Starting with the first line of the data below, copy each line up to and including the one containing "Screen dimensions: 788x596". Pictures stay out.

[Stored items]
######

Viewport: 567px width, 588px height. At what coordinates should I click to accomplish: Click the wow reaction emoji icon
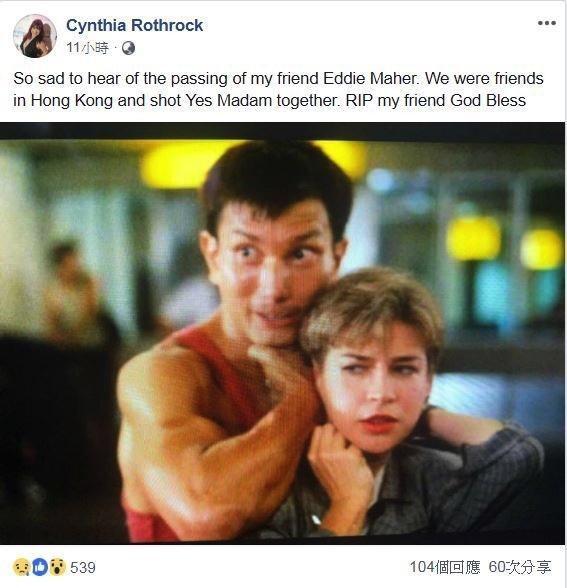[x=57, y=567]
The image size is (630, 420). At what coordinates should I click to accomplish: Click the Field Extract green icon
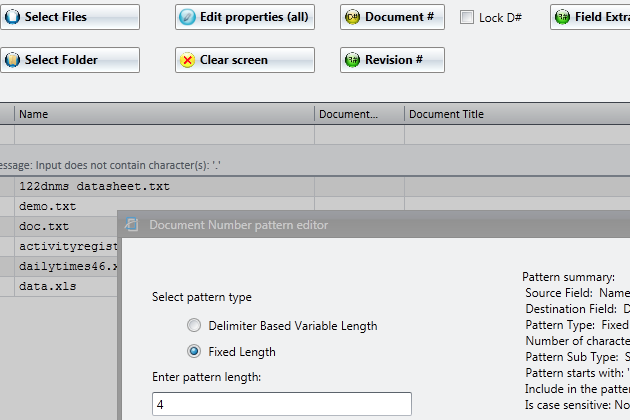(562, 17)
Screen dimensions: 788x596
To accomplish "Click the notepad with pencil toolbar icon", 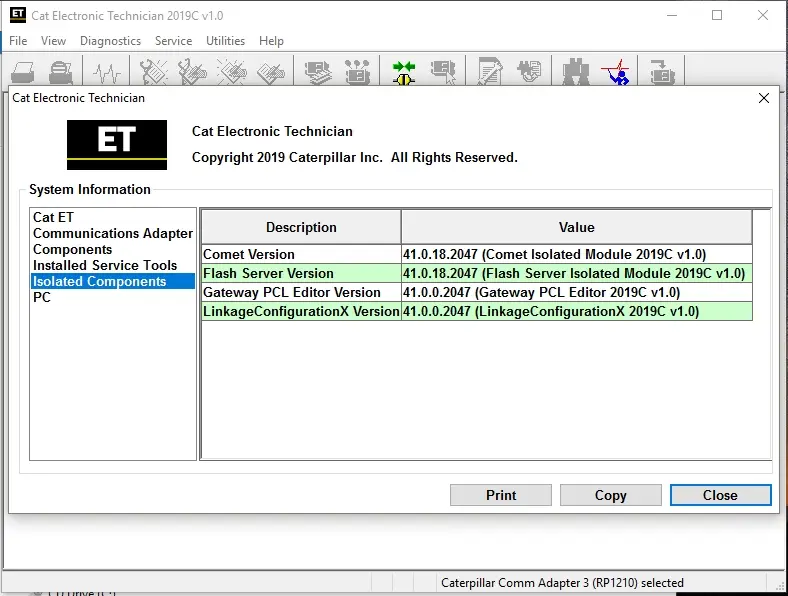I will (489, 72).
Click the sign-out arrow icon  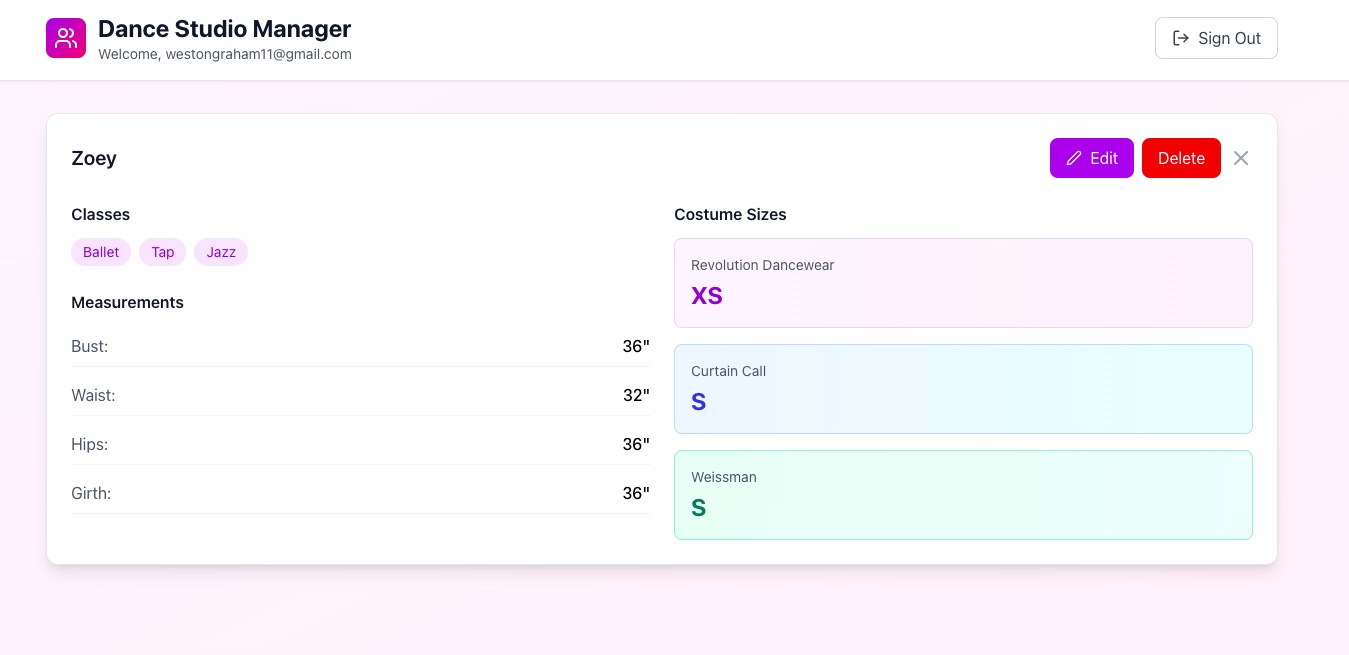point(1181,38)
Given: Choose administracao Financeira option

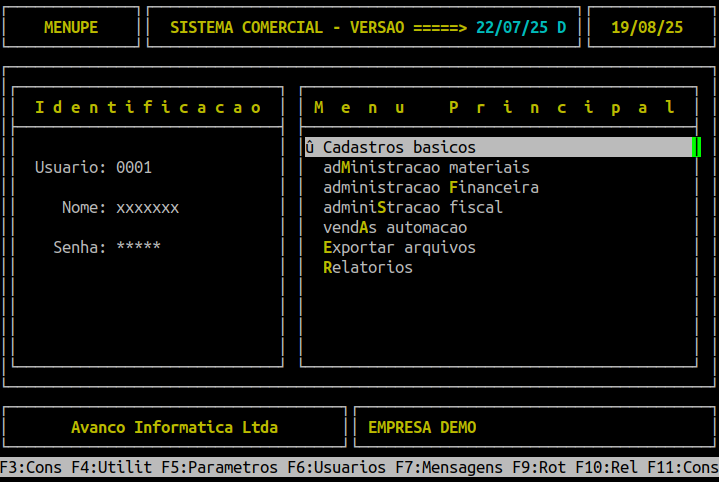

######

## Solution
Viewport: 567px width, 588px height. At what coordinates should I click to accomplish: Click the wow reaction emoji icon
[x=57, y=567]
The image size is (630, 420). At what coordinates should I click to accomplish: Click the Field Extract green icon
(562, 17)
Screen dimensions: 788x596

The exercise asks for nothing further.